【石坂浩二 終わりなき夢】(12)チータと結ばれ“結婚式”

2016年4月27日10時30分  スポーツ報知

 「天と地と」が当たると、時代劇のオファーが殺到する。テレビは一度当たると、それを続けたがる。私は型にはめられるのは嫌で、いろんな役がこなせる役者になりたかった。塞ぎ込んでいる時に石井ふく子さんから連絡があり、悩みを打ち明けると「その通りだと思う」。うなずきながら「今度ホームドラマをやるんだけど、出ない」と。さらに「外国の人はサンキューと言うでしょ、でも日本人はうん、あー、どうもで終わっちゃう。ちゃんと“ありがとう”と言わなくちゃ」。ドラマを通じて日本人が忘れている家族や隣近所付き合いを取り戻したいという意欲が伝わる。石井さんの中でタイトルは「ありがとう」(70年、TBS)脚本は平岩弓枝さんと固まっていた。

 これはチャンバラやっている場合じゃない。ところが大河からホームドラマは180度の畑違いで、最初は「もったいない」と随分言われた。まだ大河は7作品ほどで、主役の価値は今以上に重かったのかもしれない。でも大河ほどの重厚な時代劇はそうそうできない。どうせ“何とか侍”になるのがオチだと思い、石井さんに体を預けた。

 (相手役の)チータ(水前寺清子)とは音楽番組で一緒に短いコメディーもやっている。気心も知っているし、個人的にも好きなタイプだ。ドラマには何かロマンスめいたものも必要だし、彼女ならば中性的で面白いものに仕上がると踏んでいた。いざ撮影が始まると「水前寺さんは稽古は出ません」と通達が。彼女は本格的な芝居は初めて。心配しながら撮影に入るとセリフを完璧に覚えているし、役にもスーッと入れているのには驚いた。後々本人に聞いたら、セットもなく扮(ふん)装もしない所で芝居するのに抵抗があったらしい。やっぱり歌手の方は勘がいい。

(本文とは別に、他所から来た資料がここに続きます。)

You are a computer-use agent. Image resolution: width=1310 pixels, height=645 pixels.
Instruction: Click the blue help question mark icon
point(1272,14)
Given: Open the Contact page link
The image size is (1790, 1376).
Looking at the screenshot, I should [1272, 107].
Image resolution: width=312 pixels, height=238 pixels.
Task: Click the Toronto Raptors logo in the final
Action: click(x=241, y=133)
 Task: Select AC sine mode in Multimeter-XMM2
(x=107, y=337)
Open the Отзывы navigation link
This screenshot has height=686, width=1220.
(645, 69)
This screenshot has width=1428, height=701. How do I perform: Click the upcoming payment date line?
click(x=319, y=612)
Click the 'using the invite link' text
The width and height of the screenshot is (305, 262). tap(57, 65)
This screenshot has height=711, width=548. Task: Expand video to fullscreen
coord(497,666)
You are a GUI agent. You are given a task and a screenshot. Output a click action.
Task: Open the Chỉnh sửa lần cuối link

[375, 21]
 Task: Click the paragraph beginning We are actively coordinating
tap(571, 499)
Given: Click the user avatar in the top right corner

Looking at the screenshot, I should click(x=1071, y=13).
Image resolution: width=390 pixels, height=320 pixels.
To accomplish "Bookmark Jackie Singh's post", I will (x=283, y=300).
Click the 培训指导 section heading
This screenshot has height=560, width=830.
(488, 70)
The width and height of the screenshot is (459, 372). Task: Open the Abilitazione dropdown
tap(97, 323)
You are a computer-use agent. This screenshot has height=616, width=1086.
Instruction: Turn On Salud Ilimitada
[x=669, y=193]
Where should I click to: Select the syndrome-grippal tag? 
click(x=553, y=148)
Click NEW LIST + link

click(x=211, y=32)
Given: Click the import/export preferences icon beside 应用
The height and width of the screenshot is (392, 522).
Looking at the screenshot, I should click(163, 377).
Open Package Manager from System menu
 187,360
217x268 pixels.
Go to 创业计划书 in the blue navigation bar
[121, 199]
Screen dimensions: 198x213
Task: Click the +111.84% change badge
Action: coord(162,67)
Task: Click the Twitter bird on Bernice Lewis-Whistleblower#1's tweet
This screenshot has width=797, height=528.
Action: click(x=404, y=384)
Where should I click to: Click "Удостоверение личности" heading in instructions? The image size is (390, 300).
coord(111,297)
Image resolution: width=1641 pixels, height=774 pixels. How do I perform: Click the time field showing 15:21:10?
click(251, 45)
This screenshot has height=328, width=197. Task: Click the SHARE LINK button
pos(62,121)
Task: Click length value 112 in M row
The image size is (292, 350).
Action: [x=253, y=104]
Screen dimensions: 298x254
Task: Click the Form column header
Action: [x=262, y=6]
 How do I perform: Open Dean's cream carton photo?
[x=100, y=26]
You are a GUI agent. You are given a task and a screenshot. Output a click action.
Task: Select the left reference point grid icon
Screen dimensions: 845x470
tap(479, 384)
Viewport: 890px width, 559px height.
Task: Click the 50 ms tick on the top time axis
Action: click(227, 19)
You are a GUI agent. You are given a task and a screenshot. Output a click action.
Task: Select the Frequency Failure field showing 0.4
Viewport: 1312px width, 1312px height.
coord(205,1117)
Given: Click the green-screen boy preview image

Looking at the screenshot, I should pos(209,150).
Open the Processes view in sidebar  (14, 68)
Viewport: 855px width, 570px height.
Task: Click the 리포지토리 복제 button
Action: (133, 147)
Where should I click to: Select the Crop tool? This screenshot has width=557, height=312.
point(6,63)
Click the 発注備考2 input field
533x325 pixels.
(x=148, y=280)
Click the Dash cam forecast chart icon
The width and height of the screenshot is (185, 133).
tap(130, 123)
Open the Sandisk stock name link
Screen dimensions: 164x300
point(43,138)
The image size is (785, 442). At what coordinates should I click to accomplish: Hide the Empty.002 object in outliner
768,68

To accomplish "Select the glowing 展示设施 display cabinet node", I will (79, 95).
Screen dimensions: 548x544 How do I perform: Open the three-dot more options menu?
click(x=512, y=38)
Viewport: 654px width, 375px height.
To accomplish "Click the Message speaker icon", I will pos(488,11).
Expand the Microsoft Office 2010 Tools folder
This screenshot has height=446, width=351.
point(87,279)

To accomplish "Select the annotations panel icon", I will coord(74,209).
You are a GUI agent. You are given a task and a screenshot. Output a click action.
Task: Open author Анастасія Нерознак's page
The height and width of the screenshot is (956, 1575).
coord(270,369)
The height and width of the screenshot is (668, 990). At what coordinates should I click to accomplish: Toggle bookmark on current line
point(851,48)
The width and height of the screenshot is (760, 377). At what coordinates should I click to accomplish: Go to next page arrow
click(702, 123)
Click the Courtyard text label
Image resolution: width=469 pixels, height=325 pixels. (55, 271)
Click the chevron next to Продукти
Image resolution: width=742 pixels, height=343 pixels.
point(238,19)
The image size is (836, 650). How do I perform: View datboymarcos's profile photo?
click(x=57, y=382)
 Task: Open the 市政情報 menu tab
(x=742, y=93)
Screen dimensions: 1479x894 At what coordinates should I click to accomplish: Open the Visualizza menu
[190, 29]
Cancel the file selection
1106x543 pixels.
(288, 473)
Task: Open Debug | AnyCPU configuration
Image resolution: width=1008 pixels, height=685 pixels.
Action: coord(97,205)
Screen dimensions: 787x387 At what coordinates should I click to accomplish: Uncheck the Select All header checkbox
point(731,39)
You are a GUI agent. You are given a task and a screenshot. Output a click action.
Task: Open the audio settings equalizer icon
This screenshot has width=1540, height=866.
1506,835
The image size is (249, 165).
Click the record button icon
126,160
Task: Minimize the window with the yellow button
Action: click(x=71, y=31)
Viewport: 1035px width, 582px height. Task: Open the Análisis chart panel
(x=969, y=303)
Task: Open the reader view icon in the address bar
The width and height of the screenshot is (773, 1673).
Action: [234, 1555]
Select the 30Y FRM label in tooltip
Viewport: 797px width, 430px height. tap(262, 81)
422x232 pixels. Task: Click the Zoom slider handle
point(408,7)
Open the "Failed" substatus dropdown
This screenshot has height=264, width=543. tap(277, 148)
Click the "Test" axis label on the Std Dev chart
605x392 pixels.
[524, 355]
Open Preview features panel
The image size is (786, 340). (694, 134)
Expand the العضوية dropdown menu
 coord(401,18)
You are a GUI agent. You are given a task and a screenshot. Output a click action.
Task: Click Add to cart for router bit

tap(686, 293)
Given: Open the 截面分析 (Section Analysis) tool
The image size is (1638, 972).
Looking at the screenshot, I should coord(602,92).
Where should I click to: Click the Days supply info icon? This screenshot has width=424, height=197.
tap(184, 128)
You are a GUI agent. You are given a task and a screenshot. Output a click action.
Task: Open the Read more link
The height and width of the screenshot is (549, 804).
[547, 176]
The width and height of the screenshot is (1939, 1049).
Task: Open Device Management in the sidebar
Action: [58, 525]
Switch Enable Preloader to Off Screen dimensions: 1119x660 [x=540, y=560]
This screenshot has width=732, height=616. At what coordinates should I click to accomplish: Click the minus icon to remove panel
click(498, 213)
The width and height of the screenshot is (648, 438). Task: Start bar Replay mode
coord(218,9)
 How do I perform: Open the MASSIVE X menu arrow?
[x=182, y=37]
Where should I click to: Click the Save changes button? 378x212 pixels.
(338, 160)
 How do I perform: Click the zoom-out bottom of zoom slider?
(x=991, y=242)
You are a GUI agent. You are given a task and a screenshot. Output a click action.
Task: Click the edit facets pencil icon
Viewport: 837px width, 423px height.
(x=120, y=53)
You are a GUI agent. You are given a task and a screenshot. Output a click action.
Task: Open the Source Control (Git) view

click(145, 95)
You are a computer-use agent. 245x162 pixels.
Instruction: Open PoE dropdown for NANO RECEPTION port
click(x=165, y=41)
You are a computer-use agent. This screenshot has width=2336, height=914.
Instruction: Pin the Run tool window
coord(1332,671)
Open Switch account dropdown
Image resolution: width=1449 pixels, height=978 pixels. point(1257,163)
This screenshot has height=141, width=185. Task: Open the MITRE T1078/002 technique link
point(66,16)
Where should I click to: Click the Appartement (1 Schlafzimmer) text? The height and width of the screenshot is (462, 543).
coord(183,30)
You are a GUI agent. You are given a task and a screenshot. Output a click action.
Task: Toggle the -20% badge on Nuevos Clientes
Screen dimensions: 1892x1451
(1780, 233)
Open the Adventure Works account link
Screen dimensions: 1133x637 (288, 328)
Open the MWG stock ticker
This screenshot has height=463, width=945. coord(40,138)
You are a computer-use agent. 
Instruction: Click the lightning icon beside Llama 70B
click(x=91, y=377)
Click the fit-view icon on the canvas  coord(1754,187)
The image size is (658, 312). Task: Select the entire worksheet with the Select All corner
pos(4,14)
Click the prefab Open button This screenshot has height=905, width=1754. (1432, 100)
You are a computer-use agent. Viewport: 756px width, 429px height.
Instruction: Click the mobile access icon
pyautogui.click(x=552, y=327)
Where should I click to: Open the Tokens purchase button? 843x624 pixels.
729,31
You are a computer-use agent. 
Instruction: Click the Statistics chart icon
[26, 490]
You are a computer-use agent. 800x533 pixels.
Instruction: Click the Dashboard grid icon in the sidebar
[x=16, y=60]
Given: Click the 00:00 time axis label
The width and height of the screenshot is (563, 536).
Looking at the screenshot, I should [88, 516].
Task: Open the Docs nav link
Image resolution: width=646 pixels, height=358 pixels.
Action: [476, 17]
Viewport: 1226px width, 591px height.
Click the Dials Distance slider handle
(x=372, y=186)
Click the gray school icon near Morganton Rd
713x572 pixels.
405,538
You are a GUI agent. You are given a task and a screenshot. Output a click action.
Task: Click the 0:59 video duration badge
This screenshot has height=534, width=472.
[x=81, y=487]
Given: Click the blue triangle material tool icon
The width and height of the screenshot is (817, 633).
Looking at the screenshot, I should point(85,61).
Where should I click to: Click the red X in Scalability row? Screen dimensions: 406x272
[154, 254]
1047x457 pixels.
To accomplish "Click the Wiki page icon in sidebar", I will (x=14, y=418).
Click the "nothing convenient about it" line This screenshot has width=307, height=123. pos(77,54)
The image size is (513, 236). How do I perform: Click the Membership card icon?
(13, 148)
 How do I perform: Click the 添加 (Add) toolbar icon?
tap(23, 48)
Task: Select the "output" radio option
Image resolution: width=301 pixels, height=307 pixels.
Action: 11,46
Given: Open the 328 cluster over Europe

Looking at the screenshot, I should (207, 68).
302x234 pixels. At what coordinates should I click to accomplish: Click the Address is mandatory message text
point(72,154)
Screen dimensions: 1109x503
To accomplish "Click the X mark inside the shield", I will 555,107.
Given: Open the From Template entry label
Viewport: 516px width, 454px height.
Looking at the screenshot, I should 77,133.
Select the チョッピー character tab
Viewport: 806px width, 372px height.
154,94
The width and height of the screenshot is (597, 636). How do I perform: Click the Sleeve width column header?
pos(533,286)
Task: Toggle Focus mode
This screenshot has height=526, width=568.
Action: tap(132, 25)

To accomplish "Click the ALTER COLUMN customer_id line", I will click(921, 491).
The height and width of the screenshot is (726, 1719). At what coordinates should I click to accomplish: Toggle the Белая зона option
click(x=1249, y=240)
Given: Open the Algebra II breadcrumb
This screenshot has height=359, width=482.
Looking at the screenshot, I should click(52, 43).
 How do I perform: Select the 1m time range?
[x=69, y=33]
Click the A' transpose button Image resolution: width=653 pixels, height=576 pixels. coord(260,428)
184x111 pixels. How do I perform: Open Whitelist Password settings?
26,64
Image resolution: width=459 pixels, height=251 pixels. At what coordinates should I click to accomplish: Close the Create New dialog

 「ありがとう」はお母さん役が山岡(久乃)さんじゃなかったら、失敗作で終わったと思う。チータがスタジオ入りすると「こっち、こっち」「はい、あいさつして」。どこからが芝居だか分からない。彼女も言われるままだったけど、そのうち「でもさあ」とか口ごたえをしたり本当の親子のようになっていた。

 第2シリーズ(看護婦編)でチータと結ばれ結婚式までやった。(民放ドラマ最高56・3%を記録した)視聴率はあまり気にもならなかったが、当時の朝日新聞は覚えている。「日本はもうダメだ。あのドラマで2人が結婚するかどうかで、日本人の半分が見ている。もう終わりだ」と書かれた。高視聴率は石井さんの狙いがよかったからだろう。

 「ありがとう」はシーズン4まであり、最後はチータの代わりに佐良直美さんが相手役を演じた。これはあまり知られていないみたいだ。(構成 特別編集委員・国分 敦)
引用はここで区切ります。